Public transit systems need to consider a lot of trade offs when they plan how to use the resources they have.

Optimizing for cost like this can make the busses less practical to use and less attractive to potential riders.

If a bus stop is only visited by a bus once an hour, then the average amount of time someone needs to wait for a bus to visit that bus stop is 30 minutes (assuming a uniform distribution for when that person arrives at the bus stop). If the bus stop is visited by a bus every 20 minutes, then that person would only need to wait at that bus stop for an average of 10 minutes.

The average time of a trip on this bus will be roughly equal to: the time to walk to the bus stop + the time spent waiting for the bus + the time the bus takes to reach the closest stop to the destination + the time to walk to the destination.

From that, reducing the number of busses that visit that bus stop increases the average amount of time for trips which originate from that bus stop.

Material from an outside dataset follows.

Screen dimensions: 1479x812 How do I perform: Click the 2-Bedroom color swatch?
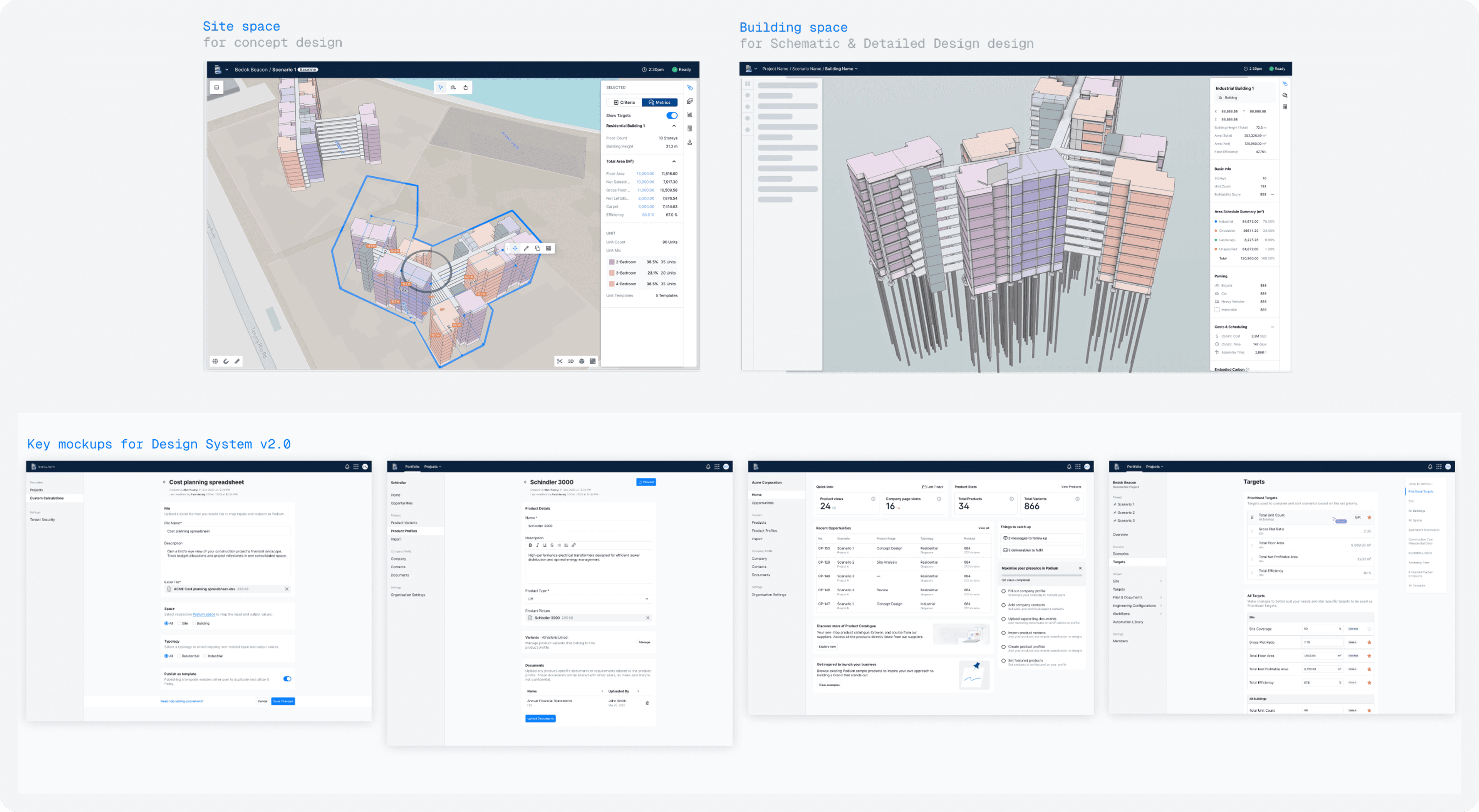pos(612,262)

A factor which impacts usage of public transit system is how quickly it can get someone to some arbitrary destination.

So, cutting the amount of busses a public transit system runs can reduce costs but also reduces how attractive that public transit system is to potential riders because of the increase in the amount of time an average trip takes.

That increases the use of other forms of transportation, assuming that people don't forgo trips entirely (e.g., staying home instead of going to a bar and getting a DUI, or eating at a hotel's restaurant to avoid spending $60-80 on taxis or Uber for a single meal).